* Data provided:
[Start of Attachment]
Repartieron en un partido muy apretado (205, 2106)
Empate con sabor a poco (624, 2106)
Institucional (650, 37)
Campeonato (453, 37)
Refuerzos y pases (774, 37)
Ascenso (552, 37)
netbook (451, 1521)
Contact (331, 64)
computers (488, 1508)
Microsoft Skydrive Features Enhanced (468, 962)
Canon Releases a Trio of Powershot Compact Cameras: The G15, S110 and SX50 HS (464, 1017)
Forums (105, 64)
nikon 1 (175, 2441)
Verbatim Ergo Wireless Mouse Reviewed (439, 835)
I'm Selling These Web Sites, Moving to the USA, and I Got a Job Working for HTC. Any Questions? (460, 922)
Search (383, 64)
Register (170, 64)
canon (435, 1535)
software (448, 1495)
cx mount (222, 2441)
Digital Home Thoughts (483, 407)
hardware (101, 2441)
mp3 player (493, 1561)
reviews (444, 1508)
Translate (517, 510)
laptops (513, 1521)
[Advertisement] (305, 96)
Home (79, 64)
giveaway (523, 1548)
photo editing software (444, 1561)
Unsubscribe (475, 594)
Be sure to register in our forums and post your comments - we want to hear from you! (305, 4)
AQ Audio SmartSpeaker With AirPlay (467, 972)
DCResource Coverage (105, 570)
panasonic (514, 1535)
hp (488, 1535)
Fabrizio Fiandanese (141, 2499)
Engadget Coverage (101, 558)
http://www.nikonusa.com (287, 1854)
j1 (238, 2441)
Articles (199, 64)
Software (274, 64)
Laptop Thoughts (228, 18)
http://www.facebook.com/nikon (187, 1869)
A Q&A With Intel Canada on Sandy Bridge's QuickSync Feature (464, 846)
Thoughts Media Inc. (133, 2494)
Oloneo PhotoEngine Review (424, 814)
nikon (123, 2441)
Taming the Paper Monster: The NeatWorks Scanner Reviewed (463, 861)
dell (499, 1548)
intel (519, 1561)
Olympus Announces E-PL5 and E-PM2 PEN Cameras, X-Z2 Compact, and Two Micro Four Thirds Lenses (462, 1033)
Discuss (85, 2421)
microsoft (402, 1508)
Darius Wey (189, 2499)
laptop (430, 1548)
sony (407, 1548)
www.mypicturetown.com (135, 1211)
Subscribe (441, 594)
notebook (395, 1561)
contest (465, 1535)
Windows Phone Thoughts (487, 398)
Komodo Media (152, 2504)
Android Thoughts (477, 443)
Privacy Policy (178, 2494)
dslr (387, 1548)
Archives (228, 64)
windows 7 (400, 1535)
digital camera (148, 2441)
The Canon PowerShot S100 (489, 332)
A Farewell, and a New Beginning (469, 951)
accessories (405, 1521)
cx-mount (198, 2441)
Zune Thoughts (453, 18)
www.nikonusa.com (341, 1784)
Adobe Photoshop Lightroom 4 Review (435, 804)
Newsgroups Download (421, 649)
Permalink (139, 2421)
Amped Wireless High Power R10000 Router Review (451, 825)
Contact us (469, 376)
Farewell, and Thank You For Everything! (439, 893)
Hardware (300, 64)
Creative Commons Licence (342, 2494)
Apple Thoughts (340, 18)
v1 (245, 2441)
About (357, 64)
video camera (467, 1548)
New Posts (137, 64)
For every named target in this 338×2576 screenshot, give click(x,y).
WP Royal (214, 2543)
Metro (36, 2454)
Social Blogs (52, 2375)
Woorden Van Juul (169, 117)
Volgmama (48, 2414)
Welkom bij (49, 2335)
[End of Attachment]
* Your objective: Using the material above, find each line that holds "nikonusa" and copy that line.

* Reply:
http://www.nikonusa.com (287, 1854)
www.nikonusa.com (341, 1784)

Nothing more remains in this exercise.